### What is required
Look through the entries for the string "computer" and copy every line where it shows up.

### Source material

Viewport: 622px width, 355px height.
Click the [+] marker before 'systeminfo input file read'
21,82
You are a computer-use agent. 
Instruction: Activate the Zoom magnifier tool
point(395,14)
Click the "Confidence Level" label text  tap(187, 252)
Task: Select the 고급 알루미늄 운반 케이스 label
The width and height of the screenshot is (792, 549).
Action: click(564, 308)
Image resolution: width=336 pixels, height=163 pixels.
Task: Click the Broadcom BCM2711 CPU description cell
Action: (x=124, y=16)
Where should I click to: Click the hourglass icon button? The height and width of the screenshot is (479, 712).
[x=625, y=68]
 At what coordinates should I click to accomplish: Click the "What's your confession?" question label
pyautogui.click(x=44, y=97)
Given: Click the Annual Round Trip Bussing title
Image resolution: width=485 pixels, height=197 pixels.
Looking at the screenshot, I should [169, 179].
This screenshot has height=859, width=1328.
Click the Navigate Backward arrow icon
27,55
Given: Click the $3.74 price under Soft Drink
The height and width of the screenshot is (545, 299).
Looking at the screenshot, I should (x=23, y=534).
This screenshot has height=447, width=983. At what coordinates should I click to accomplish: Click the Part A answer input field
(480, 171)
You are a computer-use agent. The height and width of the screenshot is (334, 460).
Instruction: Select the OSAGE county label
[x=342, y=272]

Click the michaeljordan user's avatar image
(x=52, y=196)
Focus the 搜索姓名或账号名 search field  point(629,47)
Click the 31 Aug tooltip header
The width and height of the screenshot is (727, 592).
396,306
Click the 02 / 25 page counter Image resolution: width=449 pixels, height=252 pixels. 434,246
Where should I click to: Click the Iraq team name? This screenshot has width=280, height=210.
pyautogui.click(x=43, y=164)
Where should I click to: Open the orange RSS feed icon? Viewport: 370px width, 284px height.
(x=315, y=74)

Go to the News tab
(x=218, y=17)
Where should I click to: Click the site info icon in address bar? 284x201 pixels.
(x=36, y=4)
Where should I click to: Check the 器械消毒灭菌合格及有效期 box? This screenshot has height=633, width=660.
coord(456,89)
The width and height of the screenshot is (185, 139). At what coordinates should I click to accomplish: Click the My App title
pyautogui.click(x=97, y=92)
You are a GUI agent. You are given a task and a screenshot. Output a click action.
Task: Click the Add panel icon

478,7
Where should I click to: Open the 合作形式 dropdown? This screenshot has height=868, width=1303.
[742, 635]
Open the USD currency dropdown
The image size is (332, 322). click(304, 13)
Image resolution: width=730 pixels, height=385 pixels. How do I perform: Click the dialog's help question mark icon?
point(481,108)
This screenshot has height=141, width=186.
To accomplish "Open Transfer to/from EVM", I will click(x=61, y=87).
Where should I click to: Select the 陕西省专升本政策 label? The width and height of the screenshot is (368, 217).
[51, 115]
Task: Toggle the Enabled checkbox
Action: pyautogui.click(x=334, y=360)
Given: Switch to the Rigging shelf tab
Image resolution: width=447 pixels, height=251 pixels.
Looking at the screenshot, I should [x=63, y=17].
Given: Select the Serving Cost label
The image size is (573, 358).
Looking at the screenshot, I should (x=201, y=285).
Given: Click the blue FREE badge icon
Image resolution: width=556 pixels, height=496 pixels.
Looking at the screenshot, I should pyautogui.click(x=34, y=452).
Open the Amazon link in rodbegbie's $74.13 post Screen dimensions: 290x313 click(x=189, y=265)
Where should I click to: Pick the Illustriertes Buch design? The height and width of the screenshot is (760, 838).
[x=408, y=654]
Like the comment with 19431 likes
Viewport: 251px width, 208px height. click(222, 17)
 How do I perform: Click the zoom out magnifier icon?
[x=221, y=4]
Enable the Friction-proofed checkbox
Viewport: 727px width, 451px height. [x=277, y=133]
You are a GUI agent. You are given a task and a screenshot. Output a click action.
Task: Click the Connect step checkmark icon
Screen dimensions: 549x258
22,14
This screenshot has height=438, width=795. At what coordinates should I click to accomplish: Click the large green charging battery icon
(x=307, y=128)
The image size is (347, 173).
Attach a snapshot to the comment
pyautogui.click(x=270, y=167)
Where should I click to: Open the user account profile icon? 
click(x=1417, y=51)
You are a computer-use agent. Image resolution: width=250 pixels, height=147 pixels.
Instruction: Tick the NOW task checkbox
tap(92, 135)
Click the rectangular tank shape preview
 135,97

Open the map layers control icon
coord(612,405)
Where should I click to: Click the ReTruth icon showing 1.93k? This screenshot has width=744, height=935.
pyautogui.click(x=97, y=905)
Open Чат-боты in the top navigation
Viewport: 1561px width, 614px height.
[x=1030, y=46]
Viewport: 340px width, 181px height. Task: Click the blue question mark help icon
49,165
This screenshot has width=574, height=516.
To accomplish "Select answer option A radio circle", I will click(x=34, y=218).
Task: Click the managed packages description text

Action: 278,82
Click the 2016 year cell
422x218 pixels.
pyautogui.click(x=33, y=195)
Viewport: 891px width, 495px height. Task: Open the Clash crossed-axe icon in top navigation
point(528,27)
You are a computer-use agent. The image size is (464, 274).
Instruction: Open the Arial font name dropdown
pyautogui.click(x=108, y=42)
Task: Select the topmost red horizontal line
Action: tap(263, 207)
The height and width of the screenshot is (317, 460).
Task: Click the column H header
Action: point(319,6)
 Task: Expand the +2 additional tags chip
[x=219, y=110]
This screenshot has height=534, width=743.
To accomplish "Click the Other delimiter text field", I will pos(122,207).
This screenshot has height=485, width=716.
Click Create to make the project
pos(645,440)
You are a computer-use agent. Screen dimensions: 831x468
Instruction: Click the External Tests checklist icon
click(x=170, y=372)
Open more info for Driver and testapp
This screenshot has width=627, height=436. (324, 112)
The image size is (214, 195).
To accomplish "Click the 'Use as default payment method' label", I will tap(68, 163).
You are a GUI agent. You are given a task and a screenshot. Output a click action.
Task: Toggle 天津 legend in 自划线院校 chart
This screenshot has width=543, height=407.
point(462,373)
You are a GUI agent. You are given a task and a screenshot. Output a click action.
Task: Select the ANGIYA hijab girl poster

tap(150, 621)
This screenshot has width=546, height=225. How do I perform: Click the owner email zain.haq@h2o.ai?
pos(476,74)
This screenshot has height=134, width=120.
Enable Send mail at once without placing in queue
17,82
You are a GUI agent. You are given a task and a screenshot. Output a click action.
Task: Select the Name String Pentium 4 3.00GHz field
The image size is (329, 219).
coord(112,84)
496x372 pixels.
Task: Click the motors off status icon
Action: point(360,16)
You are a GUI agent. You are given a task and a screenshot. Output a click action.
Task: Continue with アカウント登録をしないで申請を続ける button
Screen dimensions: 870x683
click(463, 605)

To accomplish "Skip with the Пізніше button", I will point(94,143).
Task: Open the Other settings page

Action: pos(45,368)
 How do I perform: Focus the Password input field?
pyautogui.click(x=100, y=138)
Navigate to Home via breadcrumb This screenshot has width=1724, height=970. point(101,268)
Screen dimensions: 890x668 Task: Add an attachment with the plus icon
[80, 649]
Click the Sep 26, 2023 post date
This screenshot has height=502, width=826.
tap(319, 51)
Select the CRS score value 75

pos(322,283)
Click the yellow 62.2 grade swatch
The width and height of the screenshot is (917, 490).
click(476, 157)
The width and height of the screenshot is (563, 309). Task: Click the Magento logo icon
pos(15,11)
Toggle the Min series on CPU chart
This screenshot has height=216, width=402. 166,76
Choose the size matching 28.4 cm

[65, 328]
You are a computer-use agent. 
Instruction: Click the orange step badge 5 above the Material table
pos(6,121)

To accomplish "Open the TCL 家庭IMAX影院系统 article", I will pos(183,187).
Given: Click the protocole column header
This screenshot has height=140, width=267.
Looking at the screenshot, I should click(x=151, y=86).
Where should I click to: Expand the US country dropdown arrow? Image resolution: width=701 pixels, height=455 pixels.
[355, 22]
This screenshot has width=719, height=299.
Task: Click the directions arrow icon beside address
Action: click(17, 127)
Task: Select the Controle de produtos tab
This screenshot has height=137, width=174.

### Answer section
You are a computer-use agent. 
You are a computer-use agent. The height and width of the screenshot is (334, 460).
You are a computer-use agent. Image resolution: width=250 pixels, height=147 pixels.
You are a computer-use agent. The image size is (464, 274).
You are a computer-use agent. Screen dimensions: 831x468
You are a computer-use agent. 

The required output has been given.